| INFORMATION SUPPLIED |
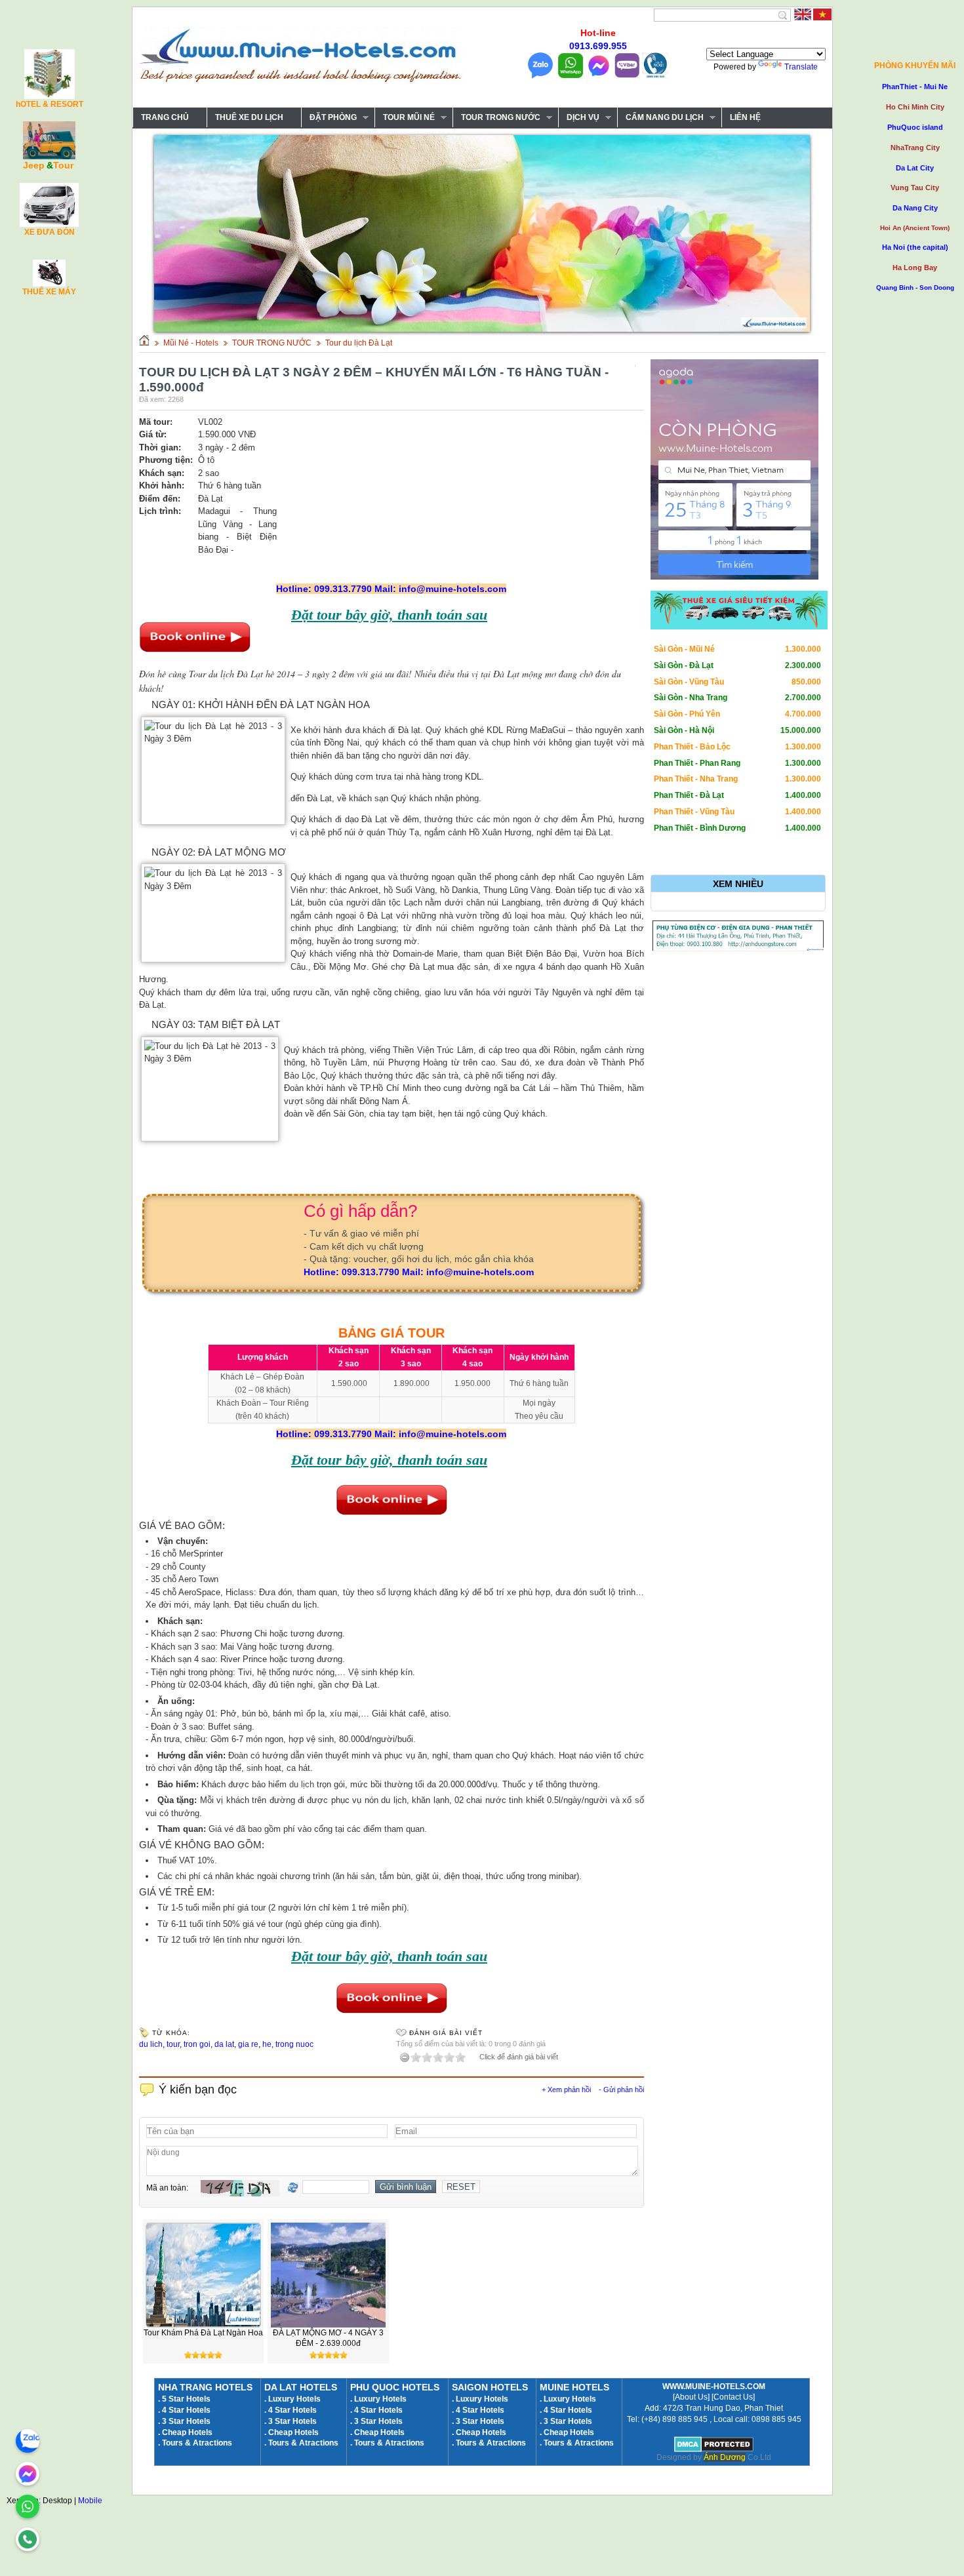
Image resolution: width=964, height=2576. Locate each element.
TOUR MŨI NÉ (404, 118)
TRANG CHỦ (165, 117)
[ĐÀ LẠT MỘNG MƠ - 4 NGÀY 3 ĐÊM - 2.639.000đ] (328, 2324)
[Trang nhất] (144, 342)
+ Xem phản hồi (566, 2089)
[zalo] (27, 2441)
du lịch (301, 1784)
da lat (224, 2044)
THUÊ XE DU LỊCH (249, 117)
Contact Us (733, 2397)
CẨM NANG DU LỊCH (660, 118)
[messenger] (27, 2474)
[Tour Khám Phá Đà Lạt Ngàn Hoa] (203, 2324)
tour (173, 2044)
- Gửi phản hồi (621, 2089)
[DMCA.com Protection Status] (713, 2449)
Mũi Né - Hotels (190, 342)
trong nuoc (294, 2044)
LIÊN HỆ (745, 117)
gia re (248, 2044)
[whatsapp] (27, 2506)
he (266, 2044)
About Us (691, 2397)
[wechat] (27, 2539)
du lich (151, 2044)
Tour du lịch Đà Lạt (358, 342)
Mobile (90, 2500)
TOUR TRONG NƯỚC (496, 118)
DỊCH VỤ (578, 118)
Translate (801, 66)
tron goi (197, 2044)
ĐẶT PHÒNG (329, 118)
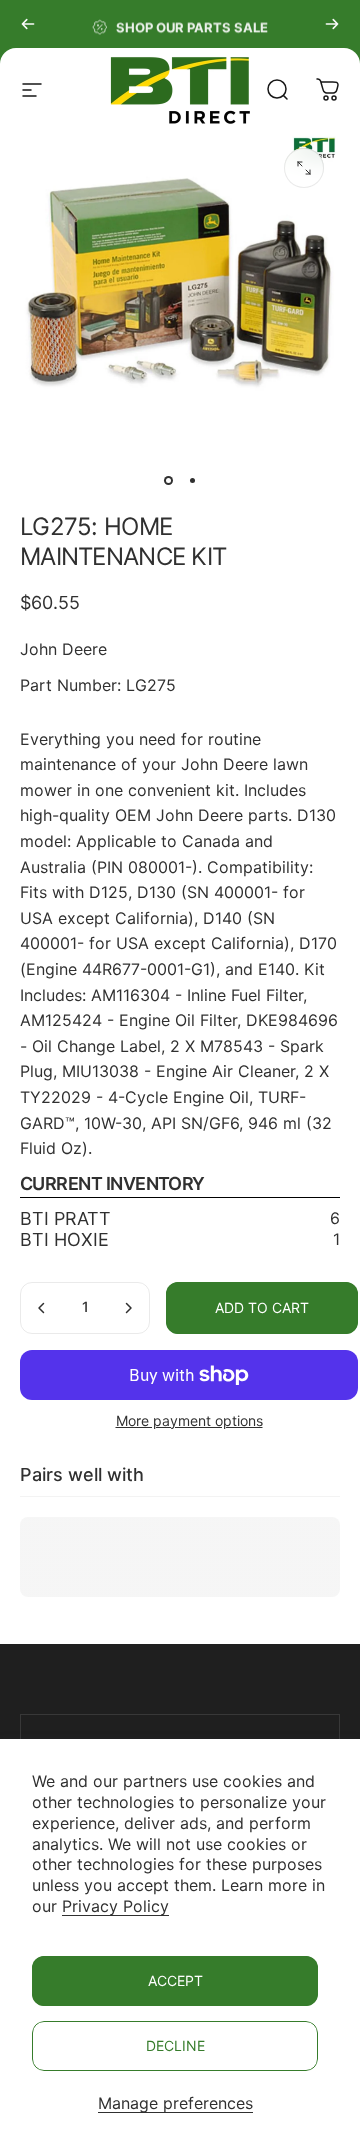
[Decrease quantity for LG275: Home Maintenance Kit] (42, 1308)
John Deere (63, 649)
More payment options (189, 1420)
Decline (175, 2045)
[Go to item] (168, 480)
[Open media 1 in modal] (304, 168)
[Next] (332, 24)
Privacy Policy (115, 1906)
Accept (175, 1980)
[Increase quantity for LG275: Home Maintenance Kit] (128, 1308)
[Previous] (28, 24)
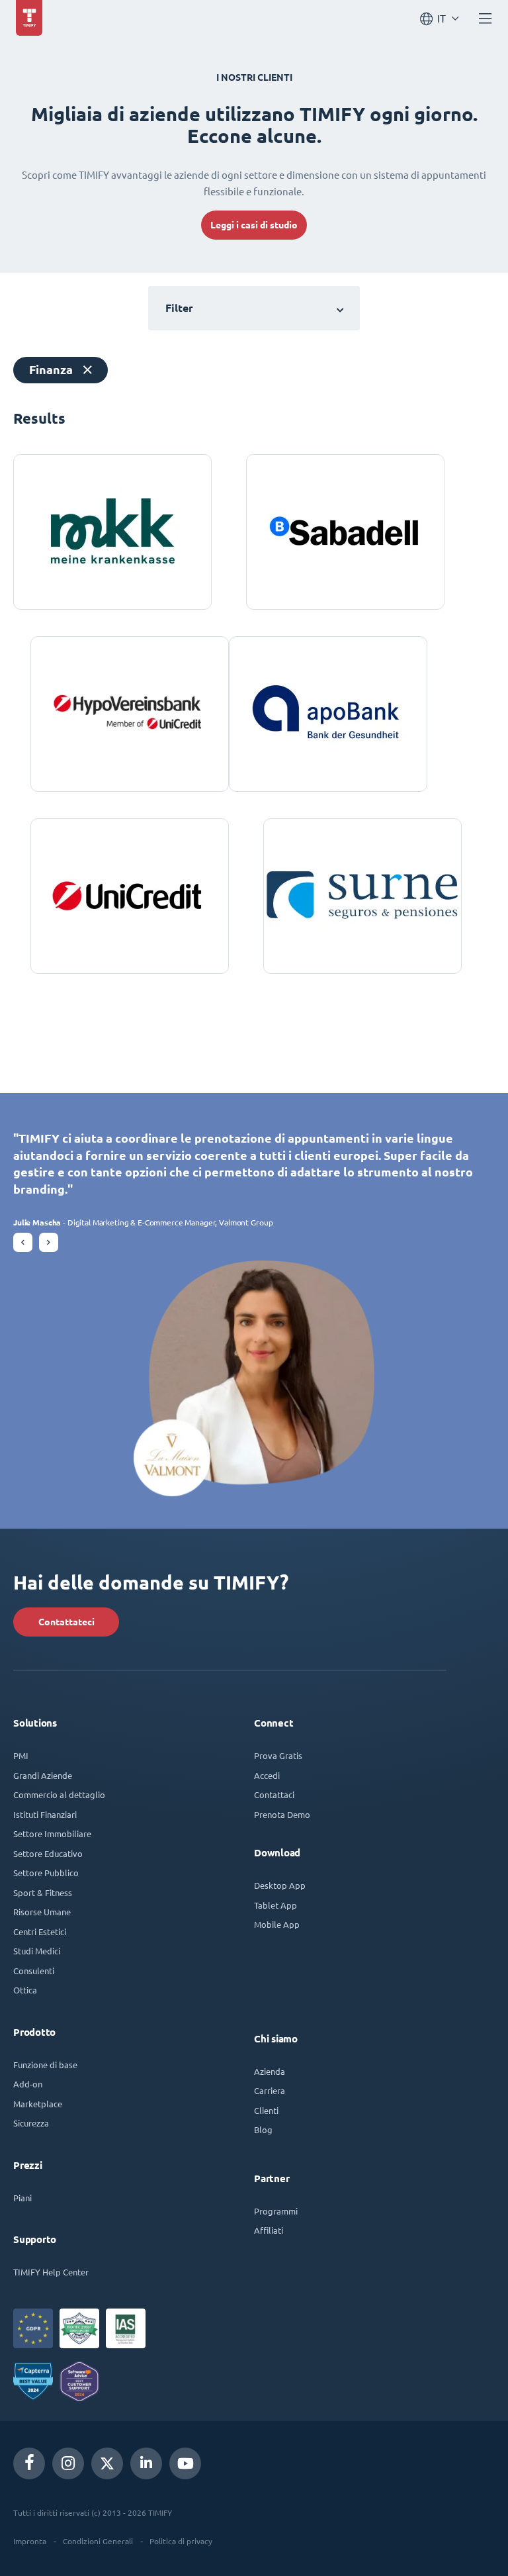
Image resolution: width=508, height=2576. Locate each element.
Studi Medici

| PROBLEM STATEMENT |
Transcribe each entry exactly; images stay out.

| RESPONSE |
Image resolution: width=964, height=2576. Locate each element.
TOUR MŨI NÉ (404, 118)
TRANG CHỦ (165, 117)
[ĐÀ LẠT MỘNG MƠ - 4 NGÀY 3 ĐÊM - 2.639.000đ] (328, 2324)
[Trang nhất] (144, 342)
+ Xem phản hồi (566, 2089)
[zalo] (27, 2441)
du lịch (301, 1784)
da lat (224, 2044)
THUÊ XE DU LỊCH (249, 117)
Contact Us (733, 2397)
CẨM NANG DU LỊCH (660, 118)
[messenger] (27, 2474)
[Tour Khám Phá Đà Lạt Ngàn Hoa] (203, 2324)
tour (173, 2044)
- Gửi phản hồi (621, 2089)
[DMCA.com Protection Status] (713, 2449)
Mũi Né - Hotels (190, 342)
trong nuoc (294, 2044)
LIÊN HỆ (745, 117)
gia re (248, 2044)
[whatsapp] (27, 2506)
he (266, 2044)
About Us (691, 2397)
[wechat] (27, 2539)
du lich (151, 2044)
Tour du lịch Đà Lạt (358, 342)
Mobile (90, 2500)
TOUR TRONG NƯỚC (496, 118)
DỊCH VỤ (578, 118)
Translate (801, 66)
tron goi (197, 2044)
ĐẶT PHÒNG (329, 118)
[Decrease quantity for LG275: Home Maintenance Kit] (42, 1308)
John Deere (63, 649)
More payment options (189, 1420)
Decline (175, 2045)
[Go to item] (168, 480)
[Open media 1 in modal] (304, 168)
[Next] (332, 24)
Privacy Policy (115, 1906)
Accept (175, 1980)
[Increase quantity for LG275: Home Maintenance Kit] (128, 1308)
[Previous] (28, 24)
Image resolution: width=508, height=2576. Locate each element.
Studi Medici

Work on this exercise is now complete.